=== Directions for this task ===
Please copy out the lines in the entries that contain "settings".
+++
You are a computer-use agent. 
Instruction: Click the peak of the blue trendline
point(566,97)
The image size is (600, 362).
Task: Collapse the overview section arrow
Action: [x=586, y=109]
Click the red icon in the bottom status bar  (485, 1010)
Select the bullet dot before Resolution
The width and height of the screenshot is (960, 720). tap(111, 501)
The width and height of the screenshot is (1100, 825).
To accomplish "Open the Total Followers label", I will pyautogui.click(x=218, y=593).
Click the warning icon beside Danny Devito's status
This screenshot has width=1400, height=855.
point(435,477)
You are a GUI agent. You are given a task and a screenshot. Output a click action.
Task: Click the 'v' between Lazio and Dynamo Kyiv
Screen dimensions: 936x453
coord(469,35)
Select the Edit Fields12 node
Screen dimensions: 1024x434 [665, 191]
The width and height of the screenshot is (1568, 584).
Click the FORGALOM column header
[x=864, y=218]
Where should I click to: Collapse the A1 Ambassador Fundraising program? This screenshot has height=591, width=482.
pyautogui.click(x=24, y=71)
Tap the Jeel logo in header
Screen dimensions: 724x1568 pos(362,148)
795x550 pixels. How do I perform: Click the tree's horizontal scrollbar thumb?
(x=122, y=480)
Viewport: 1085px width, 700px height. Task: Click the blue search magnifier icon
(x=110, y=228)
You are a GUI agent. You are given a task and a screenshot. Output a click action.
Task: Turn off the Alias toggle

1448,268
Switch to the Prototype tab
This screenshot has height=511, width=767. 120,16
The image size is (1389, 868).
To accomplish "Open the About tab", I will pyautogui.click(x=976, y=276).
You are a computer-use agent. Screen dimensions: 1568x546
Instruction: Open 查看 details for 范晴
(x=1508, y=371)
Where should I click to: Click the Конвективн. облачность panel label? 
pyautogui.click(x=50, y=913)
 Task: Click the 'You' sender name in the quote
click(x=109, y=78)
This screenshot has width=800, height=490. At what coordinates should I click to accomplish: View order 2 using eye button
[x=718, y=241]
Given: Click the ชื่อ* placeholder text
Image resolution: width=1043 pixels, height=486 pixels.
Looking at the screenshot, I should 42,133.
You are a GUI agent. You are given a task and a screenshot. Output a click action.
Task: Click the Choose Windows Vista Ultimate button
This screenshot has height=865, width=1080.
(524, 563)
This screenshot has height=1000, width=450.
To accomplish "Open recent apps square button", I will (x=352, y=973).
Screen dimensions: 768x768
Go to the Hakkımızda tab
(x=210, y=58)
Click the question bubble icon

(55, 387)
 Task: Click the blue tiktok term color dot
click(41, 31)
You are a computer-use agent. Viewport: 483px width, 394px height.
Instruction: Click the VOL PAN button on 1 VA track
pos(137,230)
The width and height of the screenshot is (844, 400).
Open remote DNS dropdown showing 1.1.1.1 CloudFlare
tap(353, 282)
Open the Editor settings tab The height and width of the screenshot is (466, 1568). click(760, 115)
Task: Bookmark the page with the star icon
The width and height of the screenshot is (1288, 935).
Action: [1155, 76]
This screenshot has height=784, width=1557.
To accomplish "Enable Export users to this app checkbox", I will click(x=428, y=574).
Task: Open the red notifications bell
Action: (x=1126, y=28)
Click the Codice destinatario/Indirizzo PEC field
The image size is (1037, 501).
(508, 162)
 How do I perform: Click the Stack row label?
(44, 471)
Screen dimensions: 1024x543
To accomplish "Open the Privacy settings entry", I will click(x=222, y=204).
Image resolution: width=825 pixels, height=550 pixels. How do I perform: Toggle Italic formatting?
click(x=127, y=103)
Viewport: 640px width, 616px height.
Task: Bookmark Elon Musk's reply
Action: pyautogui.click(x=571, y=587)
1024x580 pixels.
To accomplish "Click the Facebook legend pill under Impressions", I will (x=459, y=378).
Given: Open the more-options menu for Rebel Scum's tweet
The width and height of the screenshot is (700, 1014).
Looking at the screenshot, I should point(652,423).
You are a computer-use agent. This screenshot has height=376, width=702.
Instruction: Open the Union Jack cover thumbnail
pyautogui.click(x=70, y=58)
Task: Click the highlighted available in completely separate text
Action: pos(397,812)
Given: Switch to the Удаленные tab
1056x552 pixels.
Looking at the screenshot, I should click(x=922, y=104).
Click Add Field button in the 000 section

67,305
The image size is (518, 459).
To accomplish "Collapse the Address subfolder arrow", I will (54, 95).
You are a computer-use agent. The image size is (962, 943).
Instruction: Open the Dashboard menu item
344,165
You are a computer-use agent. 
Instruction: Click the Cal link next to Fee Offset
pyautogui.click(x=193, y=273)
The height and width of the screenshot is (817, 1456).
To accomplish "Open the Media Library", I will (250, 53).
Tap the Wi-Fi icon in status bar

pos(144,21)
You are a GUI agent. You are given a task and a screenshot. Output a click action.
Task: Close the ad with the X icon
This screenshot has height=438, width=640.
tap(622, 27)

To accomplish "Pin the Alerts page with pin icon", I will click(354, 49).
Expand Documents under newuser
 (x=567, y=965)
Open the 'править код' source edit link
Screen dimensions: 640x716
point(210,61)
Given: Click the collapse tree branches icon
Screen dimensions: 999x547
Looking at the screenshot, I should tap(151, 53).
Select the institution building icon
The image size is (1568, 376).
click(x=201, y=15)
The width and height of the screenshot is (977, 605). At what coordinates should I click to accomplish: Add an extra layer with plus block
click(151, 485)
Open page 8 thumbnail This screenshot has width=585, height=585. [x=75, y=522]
+++
=== Solution for this problem ===
Open the Editor settings tab The height and width of the screenshot is (466, 1568). click(760, 115)
To accomplish "Open the Privacy settings entry", I will click(x=222, y=204).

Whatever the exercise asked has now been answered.